About this task: Leaving out all pictures, transcribe exactly the lines between the line with "Task: Click the 60% progress step circle" and the last line of the records below, both included.

Data records:
* * *
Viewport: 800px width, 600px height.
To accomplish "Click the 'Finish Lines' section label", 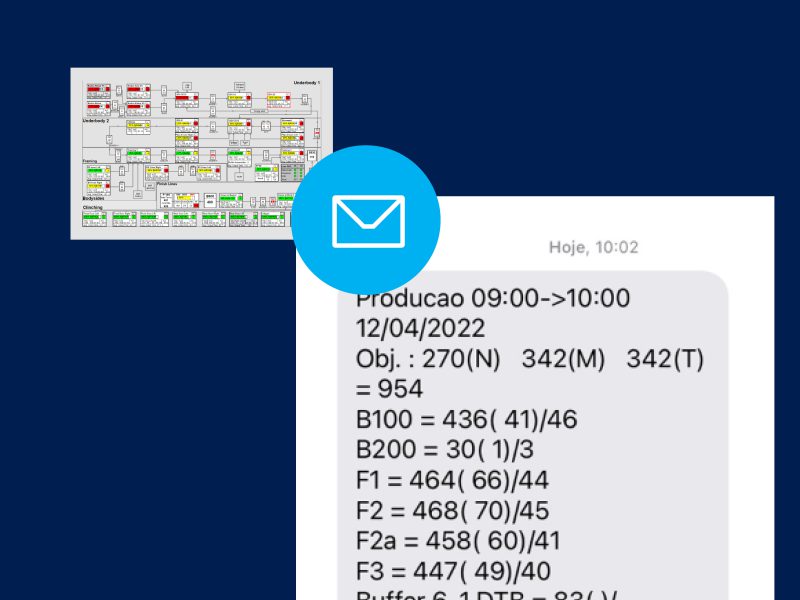I will pos(167,183).
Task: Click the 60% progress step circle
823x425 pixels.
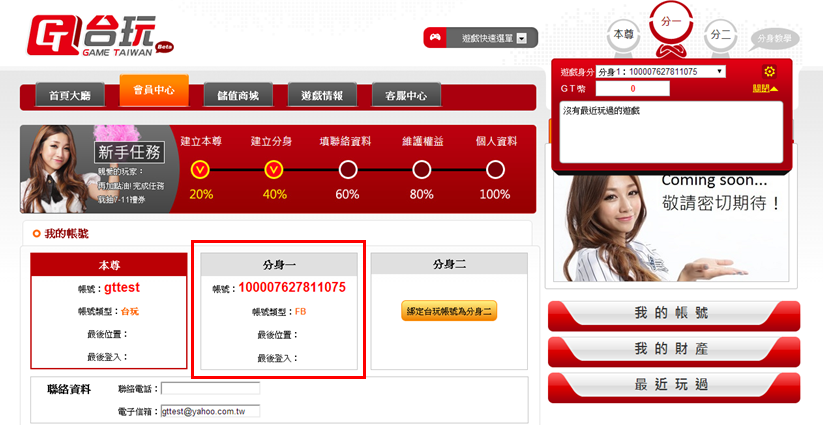Action: pos(347,169)

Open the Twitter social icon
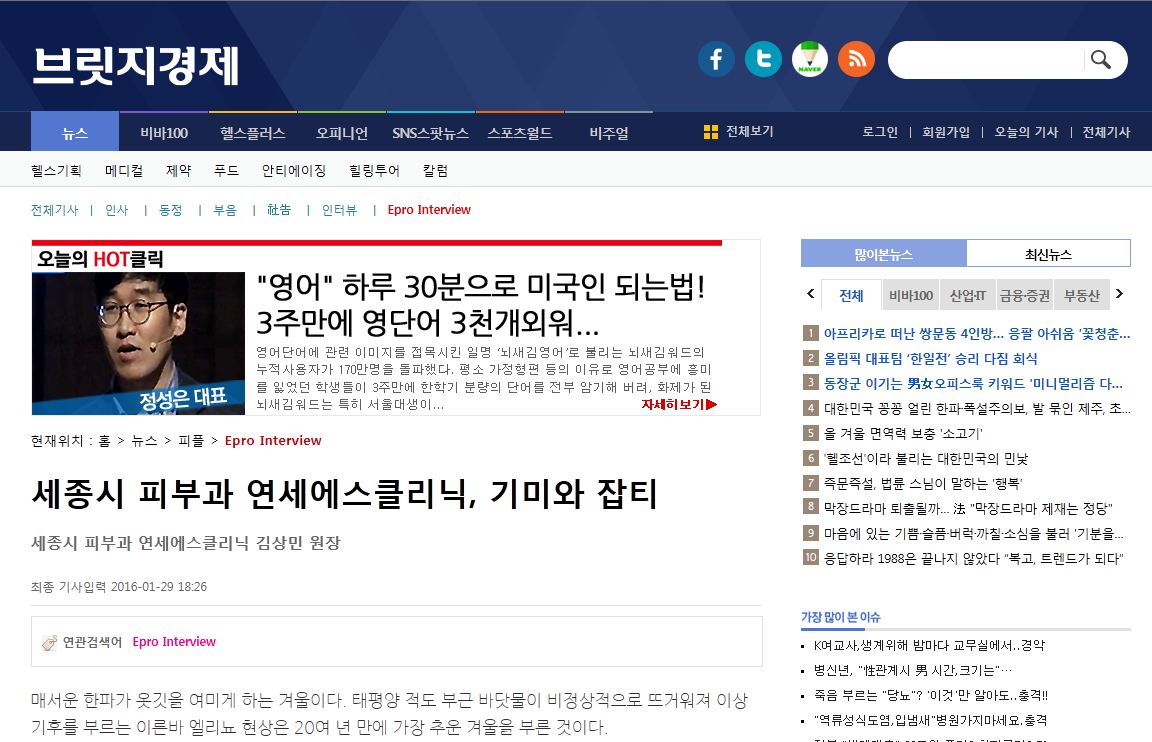(x=763, y=59)
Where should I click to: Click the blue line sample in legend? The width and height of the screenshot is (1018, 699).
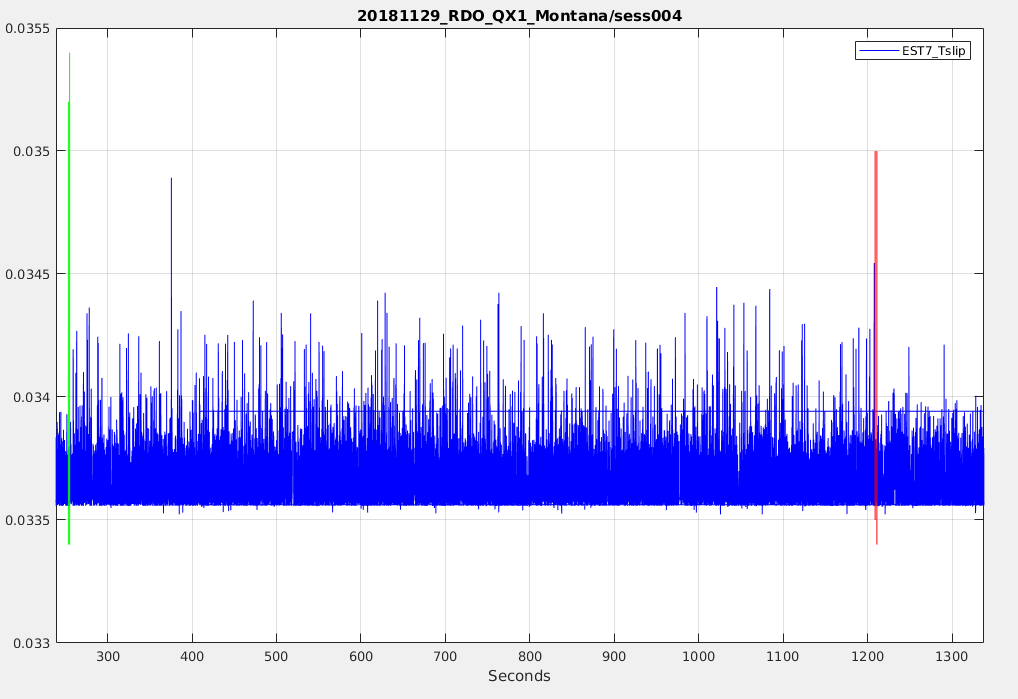pyautogui.click(x=877, y=50)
* * *
Output for this exercise:
Task: Click the 60% progress step circle
823x425 pixels.
Action: pos(347,169)

Open the Twitter social icon
(x=763, y=59)
Where should I click to: Click the blue line sample in legend? The width and height of the screenshot is (1018, 699).
pyautogui.click(x=877, y=50)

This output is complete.